Si dans le langage courant, « légion » n’a pas attendu l’époque moderne pour prendre le sens de « beaucoup, grand nombre », l’expression « être légion » n’est apparue qu’à l’aube du XXe siècle. À l’instar de « pléthore » dans la locution « il y a pléthore de », « légion » est invariable dans l’emploi présent : « les erreurs sont légion », « les actes d’incivilité sont légion », etc. Dans l’extrait cité en introduction de ce billet, il eût donc été plus convenable d’écrire : « dans l’océan Indien où les auteurs et dessinateurs féconds sont légion », ce qui, en d’autres termes, se traduit par « il existe dans l’océan Indien une légion d’auteurs et de dessinateurs féconds ».

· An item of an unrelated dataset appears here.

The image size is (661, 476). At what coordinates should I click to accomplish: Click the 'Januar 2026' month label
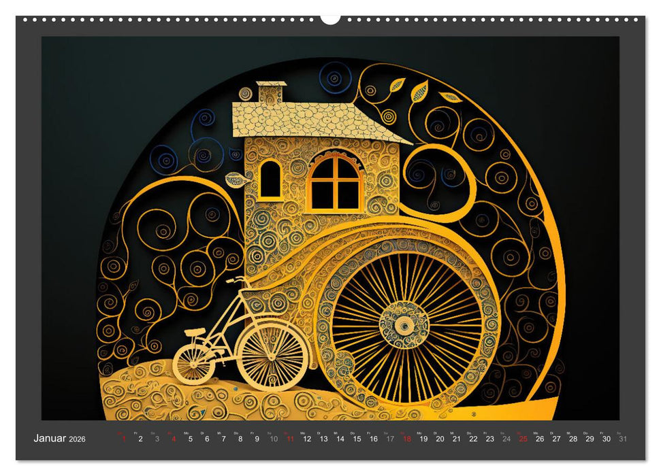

Hélas (!) les emplois incorrects ne manquent pas sur la Toile. En voici quelques exemples récents : « Une compétition où les surprises sont légions » (Le Parisien) ; « Si les jouets sont légions, il est possible de se tourner vers des coffrets « bien-être"… » (La Dernière Heure) ; « Les recherches pour trouver un traitement sont légions » (La Dépêche) et pour finir, le meilleur : « Les marques de motos faites en France sont légions, ou plus exactement étaient légion » (Le Bien Public).
Par Toutatis ! il est des correcteurs orthographiques qui auraient bien besoin d'une lampée de potion magique.
Remarque : Comme « foule », « troupe » ou encore « marée », le mot « légion » est souvent employé en qualité de nom collectif. Le complément qu’il précède peut alors s’accorder ou non au pluriel en fonction du sens attribué audit complément (on appelle cela une syllepse). Exemples : « la légion de nouveaux fans s’est rapidement manifestée » ou « une légion de contestataires se sont pressés devant les portes de la préfecture ».